■ Exercise aim
Using the listing below, give again exactly the lines from the line with "Given: Click the" to the line with "Click the Load Balancing Service page title", inclusive, without the pictures.

######

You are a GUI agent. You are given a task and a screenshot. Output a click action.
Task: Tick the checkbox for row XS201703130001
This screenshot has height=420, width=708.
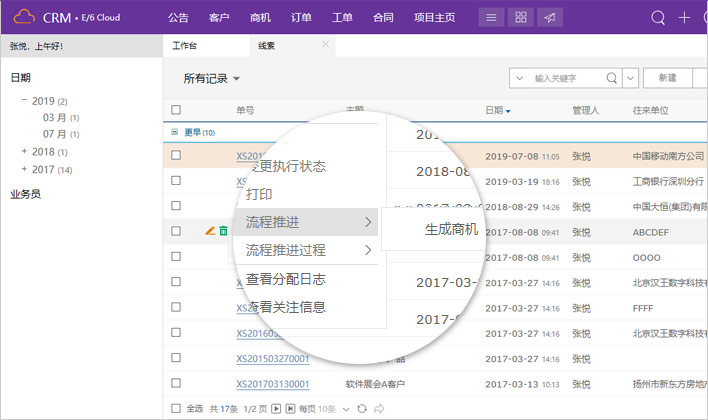tap(176, 384)
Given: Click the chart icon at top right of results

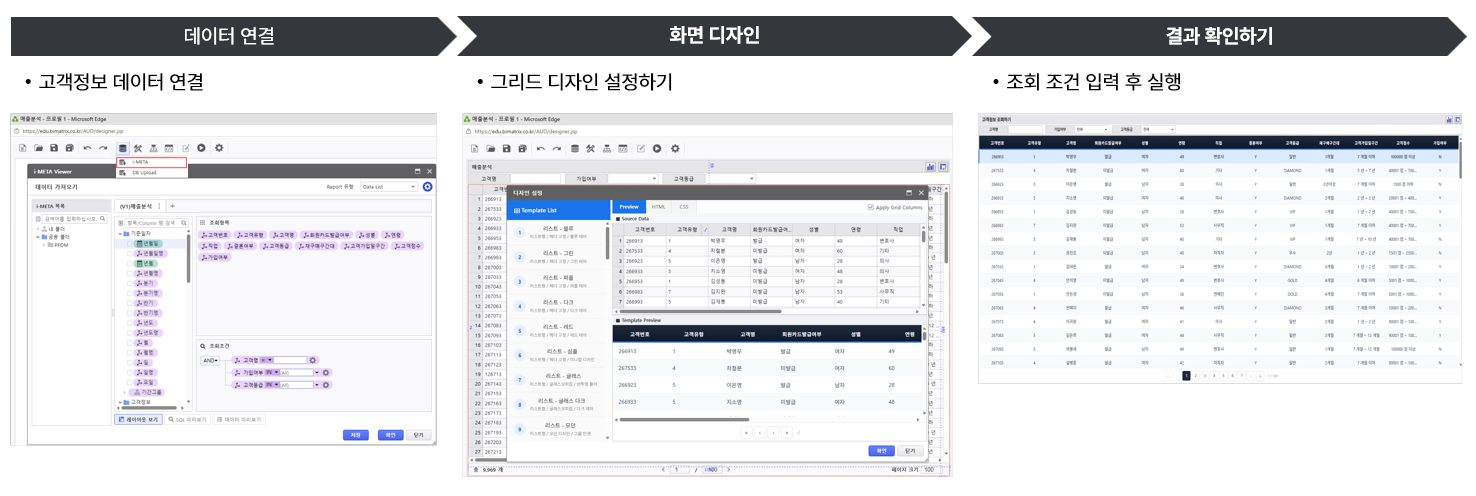Looking at the screenshot, I should coord(1447,120).
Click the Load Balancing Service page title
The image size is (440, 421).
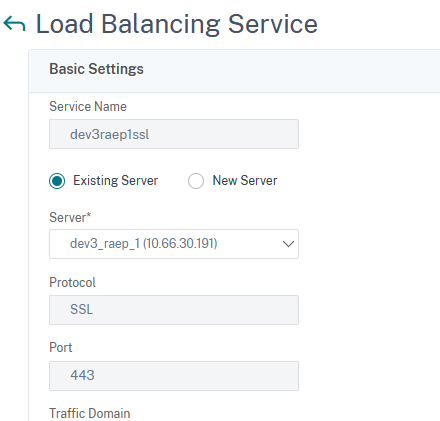tap(177, 24)
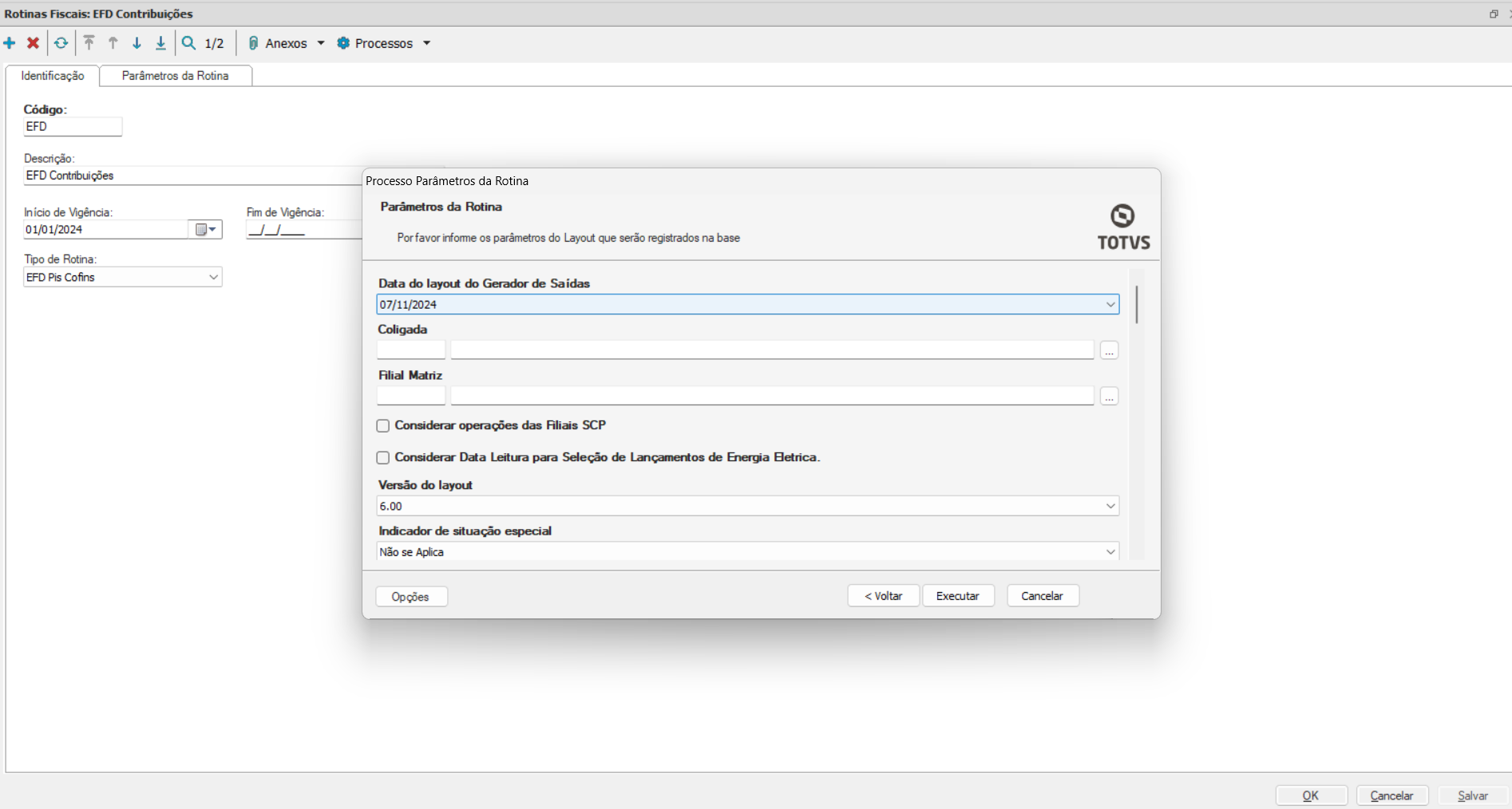Open Data do layout date dropdown
This screenshot has height=809, width=1512.
(1110, 305)
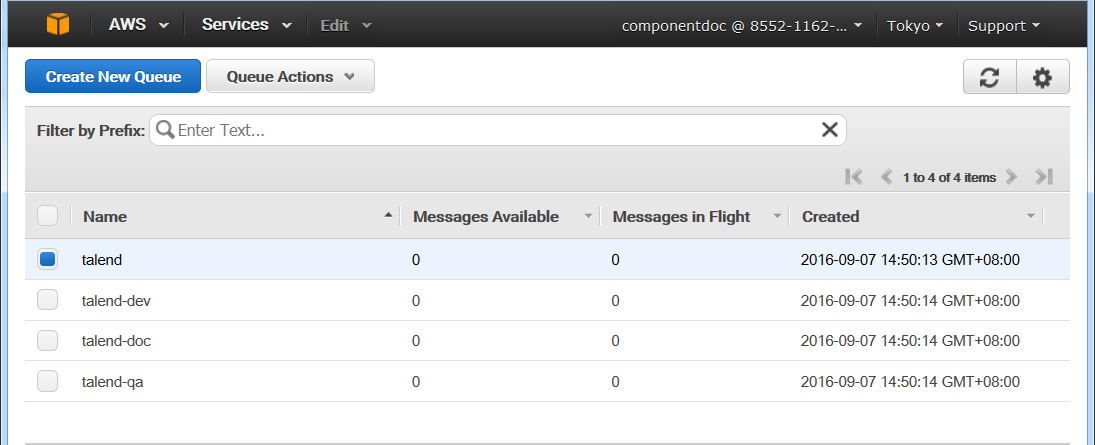Open the Services menu
Screen dimensions: 1095x445
247,24
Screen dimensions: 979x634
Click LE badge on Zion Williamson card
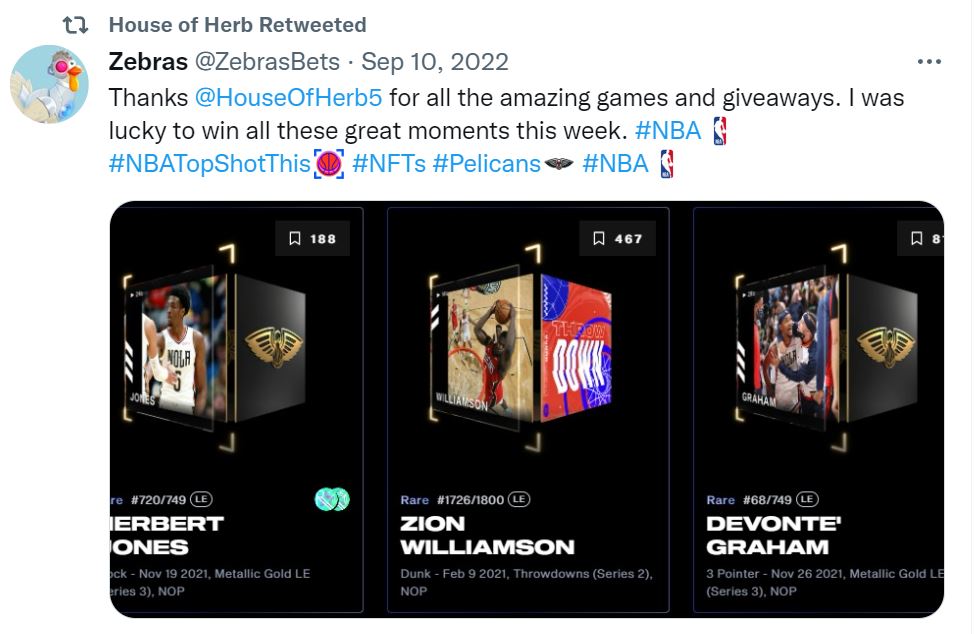(x=519, y=499)
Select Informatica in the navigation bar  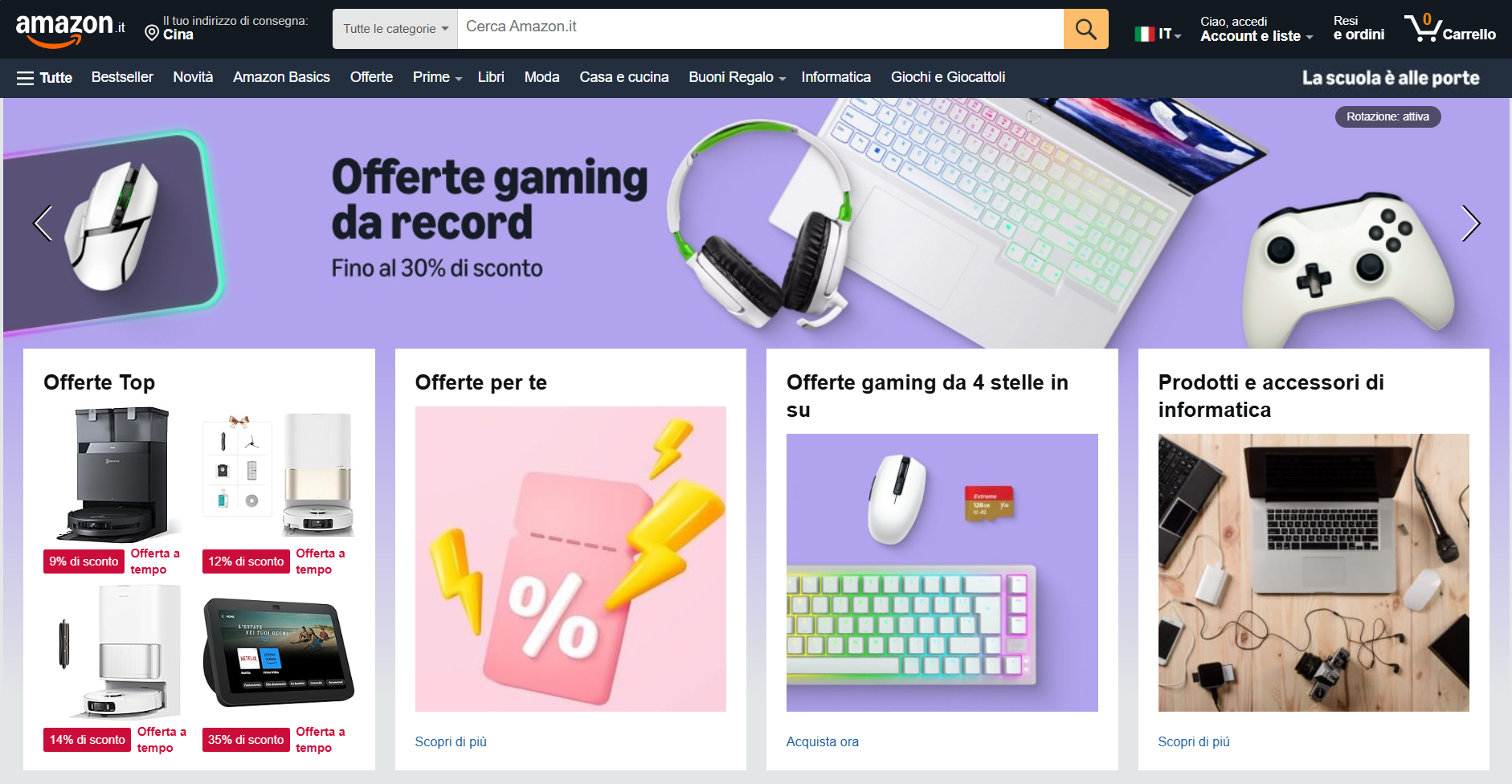(836, 77)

######

■ Task output
Given: Click the chart icon at top right of results

Looking at the screenshot, I should coord(1447,120).
Click the Load Balancing Service page title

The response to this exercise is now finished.